__Quoted text__:
Hand-Object Contact Prediction (BMVC2021)
This repository contains the code and data for the paper "Hand-Object Contact Prediction via Motion-Based Pseudo-Labeling and Guided Progressive Label Correction" by Takuma Yagi, Md. Tasnimul Hasan and Yoichi Sato.
Requirements
- Python 3.6+
- ffmpeg
- numpy
- opencv-python
- pillow
- scikit-learn
- python-Levenshtein
- pycocotools
- torch (1.8.1, 1.4.0- for flow generation)
- torchvision (0.9.1)
- mllogger
- flownet2-pytorch
Caution: This repository requires ~100GB space for testing, ~200GB space for trusted label training and ~3TB space for full training.
Getting Started
Download the data
- Download EPIC-KITCHENS-100 videos from the official site. Since this dataset uses 480p frames and optical flows for training and testing you need to download the original videos. Place them to data/videos/PXX/PXX_XX.MP4.
- Download and extract the ground truth label and pseudo-label (11GB, only required for training) to data/.
Required videos are listed in configs/*_vids.txt.
Clone repository
git clone --recursive https://github.com/takumayagi/hand_object_contact_prediction.git
Install FlowNet2 submodule
See the official repo to install the custom components.
Note that flownet2-pytorch won't work on latest pytorch version (confirmed working in 1.4.0).
Download and place the FlowNet2 pretrained model to pretrained/.
Extract RGB frames
The following code will extract 480p rgb frames to data/rgb_frames.

__Challenges__:
a) List the authors of the paper that the hand-object contact prediction README names.
b) Answer these from the hand-object contact prediction README:
(i) Which PyTorch version is flownet2-pytorch confirmed to work with?
(ii) Where should the original EPIC-KITCHENS-100 videos be placed?
(iii) How large is the ground truth and pseudo-label download?
c) Continue the hand-object contact prediction README from its last line.

__Supplied information__:
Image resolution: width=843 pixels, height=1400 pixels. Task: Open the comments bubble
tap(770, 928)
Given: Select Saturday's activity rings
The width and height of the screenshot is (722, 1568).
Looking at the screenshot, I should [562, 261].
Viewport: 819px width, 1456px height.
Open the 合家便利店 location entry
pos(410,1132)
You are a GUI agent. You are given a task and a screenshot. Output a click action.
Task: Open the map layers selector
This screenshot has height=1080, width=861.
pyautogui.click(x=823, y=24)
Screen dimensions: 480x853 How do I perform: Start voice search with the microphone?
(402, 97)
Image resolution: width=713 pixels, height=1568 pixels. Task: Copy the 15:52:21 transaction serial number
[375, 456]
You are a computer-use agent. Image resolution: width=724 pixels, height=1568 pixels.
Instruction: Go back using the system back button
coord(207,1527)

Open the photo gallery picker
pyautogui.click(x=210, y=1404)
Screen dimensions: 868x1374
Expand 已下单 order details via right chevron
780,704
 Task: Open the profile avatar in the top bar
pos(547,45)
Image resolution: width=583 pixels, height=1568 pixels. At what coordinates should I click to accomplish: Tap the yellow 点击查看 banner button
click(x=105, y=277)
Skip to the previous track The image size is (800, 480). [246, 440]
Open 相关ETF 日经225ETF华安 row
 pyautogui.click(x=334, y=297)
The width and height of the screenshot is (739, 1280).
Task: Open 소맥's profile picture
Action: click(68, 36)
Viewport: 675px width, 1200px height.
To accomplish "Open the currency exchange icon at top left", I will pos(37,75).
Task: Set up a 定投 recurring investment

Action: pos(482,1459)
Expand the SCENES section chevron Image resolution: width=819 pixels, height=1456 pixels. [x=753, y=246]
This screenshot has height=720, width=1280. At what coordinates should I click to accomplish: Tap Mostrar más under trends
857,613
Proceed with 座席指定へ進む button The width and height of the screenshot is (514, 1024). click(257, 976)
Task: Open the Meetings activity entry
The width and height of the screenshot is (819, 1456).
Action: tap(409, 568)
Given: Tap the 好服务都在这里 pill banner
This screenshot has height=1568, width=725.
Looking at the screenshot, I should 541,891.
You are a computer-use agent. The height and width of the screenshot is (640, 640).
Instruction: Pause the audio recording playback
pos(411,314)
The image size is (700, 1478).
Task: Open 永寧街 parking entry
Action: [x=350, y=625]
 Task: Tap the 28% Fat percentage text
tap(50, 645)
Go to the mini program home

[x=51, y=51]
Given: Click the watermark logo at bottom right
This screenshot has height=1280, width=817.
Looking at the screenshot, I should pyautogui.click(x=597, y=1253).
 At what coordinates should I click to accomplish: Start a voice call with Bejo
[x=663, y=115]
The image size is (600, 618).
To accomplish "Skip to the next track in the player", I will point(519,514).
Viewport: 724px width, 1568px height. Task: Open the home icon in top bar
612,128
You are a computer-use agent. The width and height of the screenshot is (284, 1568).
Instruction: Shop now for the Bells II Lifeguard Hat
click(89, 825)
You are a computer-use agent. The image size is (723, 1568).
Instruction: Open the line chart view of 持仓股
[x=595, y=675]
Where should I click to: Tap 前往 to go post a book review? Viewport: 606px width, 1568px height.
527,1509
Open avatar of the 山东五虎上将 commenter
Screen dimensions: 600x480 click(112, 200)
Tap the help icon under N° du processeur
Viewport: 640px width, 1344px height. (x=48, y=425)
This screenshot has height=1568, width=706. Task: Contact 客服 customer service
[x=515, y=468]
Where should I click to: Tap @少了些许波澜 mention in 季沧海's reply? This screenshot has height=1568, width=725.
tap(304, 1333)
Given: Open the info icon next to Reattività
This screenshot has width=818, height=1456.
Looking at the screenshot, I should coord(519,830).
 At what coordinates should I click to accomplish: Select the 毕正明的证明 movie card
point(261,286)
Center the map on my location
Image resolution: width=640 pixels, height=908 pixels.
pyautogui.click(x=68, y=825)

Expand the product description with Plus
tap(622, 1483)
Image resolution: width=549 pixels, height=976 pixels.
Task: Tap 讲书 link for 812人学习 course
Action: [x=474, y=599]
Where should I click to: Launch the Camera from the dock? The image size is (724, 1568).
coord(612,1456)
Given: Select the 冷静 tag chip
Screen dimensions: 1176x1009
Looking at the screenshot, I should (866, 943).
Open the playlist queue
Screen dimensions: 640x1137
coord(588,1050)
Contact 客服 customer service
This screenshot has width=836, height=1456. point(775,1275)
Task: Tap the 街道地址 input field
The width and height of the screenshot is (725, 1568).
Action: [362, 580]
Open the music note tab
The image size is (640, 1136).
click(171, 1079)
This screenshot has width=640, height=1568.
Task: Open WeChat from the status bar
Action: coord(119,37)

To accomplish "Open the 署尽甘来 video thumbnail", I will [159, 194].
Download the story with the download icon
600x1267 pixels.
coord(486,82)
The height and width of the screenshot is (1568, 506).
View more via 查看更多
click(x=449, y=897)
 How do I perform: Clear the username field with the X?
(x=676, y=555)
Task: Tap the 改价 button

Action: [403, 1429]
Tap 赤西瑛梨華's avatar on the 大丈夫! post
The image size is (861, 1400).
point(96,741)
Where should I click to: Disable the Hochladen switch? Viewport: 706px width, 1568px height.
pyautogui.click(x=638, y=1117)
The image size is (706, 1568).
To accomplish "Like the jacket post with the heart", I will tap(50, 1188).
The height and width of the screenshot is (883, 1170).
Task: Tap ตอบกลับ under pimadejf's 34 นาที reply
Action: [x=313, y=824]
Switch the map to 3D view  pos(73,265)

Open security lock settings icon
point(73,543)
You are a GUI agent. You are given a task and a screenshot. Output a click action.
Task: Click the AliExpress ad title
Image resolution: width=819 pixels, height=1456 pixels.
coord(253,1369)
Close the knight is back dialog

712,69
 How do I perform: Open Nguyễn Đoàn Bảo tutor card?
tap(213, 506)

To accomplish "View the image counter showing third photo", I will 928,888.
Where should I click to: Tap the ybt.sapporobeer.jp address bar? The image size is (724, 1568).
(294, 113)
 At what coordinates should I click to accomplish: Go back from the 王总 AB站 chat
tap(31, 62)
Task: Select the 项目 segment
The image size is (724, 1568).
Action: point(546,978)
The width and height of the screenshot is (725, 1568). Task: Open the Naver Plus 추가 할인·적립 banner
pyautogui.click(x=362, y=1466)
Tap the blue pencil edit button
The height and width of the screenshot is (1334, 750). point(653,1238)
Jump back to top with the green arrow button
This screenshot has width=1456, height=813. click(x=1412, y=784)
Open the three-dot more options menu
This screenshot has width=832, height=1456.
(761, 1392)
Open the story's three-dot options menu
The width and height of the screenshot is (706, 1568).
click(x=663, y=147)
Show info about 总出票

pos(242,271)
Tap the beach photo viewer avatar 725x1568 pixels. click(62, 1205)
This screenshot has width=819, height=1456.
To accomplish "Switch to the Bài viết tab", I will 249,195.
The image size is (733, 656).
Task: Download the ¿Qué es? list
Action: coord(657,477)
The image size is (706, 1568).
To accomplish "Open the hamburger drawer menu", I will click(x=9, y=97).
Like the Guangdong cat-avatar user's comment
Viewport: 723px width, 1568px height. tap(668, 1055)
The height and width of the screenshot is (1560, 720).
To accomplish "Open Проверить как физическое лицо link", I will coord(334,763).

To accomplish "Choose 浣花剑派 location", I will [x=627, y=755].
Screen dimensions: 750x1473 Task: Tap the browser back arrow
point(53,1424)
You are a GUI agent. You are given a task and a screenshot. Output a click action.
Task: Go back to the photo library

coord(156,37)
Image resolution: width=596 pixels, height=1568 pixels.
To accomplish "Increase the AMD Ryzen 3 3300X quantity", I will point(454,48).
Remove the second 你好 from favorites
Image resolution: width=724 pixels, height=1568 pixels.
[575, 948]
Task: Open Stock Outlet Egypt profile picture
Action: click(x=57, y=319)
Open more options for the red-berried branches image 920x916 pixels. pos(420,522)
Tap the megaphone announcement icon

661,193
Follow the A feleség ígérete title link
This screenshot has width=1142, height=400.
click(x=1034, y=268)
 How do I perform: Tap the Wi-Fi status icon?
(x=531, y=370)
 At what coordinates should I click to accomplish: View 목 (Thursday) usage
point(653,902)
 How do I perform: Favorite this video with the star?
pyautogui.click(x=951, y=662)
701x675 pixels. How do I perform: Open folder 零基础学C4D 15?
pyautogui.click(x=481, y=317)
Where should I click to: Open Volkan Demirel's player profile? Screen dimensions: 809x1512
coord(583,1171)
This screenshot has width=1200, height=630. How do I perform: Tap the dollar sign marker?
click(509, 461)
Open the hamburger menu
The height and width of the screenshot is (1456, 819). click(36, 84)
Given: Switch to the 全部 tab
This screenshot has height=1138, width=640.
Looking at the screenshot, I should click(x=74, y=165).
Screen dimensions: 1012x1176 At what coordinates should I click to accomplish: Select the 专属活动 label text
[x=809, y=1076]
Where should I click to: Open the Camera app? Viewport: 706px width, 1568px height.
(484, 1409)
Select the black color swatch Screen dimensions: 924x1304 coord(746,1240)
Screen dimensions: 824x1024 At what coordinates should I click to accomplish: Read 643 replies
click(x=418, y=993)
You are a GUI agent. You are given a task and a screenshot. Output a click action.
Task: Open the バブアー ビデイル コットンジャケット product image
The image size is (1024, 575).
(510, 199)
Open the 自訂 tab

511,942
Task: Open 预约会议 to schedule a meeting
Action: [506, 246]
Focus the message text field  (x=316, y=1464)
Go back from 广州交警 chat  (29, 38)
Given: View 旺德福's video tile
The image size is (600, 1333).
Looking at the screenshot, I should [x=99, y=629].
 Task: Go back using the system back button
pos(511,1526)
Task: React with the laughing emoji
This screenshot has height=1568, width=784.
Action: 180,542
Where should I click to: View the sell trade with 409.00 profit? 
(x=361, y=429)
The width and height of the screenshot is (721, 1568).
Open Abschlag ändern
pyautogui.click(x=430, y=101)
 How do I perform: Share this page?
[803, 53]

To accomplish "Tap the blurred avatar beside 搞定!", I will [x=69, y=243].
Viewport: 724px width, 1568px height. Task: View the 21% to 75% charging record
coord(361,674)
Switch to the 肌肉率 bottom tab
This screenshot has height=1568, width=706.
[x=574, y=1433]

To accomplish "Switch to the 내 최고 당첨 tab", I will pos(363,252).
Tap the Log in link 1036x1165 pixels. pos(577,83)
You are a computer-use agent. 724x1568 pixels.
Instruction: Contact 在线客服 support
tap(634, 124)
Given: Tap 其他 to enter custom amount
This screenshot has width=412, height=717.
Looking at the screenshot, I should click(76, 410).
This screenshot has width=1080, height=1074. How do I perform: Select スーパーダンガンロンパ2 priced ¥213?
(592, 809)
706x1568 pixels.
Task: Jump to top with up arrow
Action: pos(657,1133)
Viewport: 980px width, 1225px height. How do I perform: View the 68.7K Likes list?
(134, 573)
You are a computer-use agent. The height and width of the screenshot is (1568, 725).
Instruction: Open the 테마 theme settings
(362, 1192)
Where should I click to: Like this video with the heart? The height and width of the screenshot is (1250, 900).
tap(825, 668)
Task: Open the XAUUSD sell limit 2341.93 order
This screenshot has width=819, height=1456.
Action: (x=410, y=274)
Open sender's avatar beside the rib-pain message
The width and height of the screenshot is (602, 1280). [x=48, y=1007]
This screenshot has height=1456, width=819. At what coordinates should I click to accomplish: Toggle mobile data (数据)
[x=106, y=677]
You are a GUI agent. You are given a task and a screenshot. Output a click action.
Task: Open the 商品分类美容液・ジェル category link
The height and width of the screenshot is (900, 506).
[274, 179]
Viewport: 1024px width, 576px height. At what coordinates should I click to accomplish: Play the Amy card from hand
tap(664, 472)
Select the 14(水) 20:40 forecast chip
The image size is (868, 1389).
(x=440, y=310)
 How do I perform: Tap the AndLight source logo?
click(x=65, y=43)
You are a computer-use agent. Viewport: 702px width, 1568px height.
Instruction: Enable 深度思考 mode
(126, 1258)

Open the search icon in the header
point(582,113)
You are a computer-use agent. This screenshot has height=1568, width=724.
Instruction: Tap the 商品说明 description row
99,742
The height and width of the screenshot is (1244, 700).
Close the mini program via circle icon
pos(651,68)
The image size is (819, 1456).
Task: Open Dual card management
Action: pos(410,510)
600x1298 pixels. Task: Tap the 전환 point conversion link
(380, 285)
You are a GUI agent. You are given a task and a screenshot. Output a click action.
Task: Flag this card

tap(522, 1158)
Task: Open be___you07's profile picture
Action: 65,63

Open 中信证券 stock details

__Solved tasks__:
a) Takuma Yagi, Md. Tasnimul Hasan, Yoichi Sato

b)
(i) 1.4.0
(ii) data/videos/PXX/PXX_XX.MP4
(iii) 11GB

c)
Note that we extract by 60 fps for EK-55 and 50 fps for EK-100 extension.
Validation & test set
for vid in `cat configs/valid_vids.txt`; do bash preprocessing/extract_rgb_frames.bash $vid; done
for vid in `cat configs/test_vids.txt`; do bash preprocessing/extract_rgb_frames.bash $vid; done
Trusted training set
for vid in `cat configs/trusted_train_vids.txt`; do bash preprocessing/extract_rgb_frames.bash $vid; done
Noisy training set
# Caution: take up large space (~400GBs)
for vid in `cat configs/noisy_train_vids.txt`; do bash preprocessing/extract_rgb_frames.bash $vid; done
Extract Flow frames
Similar to above, we extract flow images (in 16-bit png). This requires the annotation files since we only extract flows used in training/test to save space.
# Same for test, trusted_train, and noisy_train
# For trusted labels (test, valid, trusted_train)
# Don't forget to add --gt
for vid in `cat configs/valid_vids.txt`; do python preprocessing/extract_flow_frames.py $vid --gt; done
# For pseudo-labels
# Extracting flows for noisy_train will take up large space
for vid in `cat configs/noisy_train_vids.txt`; do python preprocessing/extract_flow_frames.py $vid; done
Demo (WIP)
Currently, we only have evaluation code against pre-processed input sequences (& bounding boxes). We're planning to release a demo code with track generation.
Test
Download the pretrained models to pretrained/.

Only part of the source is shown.